(Data provided)
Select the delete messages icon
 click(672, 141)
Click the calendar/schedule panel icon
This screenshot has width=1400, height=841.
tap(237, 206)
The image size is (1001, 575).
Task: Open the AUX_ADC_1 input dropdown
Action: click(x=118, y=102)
(End Data provided)
**What the task asks**.
Each line containing the word "icon" needs to be copied from the data above.

**Task output**.
Select the delete messages icon
Click the calendar/schedule panel icon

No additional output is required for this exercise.